Your task is to copy every line of the records below that contains "formatting".

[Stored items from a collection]
════
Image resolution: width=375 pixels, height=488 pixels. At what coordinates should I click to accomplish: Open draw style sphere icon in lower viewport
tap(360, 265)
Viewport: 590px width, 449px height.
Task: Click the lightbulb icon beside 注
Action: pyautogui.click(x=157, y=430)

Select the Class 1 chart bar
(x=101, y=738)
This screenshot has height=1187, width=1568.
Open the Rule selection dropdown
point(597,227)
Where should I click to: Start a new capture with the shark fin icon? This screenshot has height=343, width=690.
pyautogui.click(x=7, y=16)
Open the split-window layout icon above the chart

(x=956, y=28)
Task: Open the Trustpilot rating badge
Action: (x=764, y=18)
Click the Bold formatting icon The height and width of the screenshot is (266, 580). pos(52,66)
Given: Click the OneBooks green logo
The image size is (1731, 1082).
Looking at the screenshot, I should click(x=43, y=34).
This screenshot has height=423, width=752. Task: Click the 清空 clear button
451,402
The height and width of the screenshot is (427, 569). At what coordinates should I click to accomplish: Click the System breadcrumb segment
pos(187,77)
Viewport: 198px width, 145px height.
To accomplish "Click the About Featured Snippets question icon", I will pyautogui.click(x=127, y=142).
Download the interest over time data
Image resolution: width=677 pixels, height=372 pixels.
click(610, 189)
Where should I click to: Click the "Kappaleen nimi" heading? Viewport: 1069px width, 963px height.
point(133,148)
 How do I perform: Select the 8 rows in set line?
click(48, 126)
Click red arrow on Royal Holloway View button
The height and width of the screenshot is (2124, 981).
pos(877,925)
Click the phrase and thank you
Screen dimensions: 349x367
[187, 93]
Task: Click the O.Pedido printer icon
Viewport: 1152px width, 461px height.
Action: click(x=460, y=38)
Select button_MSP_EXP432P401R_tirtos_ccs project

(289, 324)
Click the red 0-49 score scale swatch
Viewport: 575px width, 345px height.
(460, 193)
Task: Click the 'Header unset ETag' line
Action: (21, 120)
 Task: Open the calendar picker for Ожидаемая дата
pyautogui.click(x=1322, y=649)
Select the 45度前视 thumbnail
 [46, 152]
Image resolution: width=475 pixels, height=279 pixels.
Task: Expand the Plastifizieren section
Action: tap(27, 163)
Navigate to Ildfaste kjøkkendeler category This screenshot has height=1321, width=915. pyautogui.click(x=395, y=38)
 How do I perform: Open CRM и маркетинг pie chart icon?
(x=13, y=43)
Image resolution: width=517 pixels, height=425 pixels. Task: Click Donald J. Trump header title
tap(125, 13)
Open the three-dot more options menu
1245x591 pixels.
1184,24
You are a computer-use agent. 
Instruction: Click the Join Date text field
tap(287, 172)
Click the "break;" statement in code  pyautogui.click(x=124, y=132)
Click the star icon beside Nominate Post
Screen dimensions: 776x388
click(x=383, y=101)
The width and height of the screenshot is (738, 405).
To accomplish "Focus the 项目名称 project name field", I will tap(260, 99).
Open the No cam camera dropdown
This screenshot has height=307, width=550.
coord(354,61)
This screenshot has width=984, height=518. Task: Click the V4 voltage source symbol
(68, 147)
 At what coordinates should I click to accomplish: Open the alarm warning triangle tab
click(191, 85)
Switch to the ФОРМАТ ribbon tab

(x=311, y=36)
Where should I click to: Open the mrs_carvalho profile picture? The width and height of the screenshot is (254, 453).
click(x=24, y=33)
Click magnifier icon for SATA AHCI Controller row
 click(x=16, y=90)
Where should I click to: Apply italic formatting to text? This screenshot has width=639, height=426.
════
### RESPONSE BELOW:
Click the Bold formatting icon The height and width of the screenshot is (266, 580). pos(52,66)
Where should I click to: Apply italic formatting to text? This screenshot has width=639, height=426.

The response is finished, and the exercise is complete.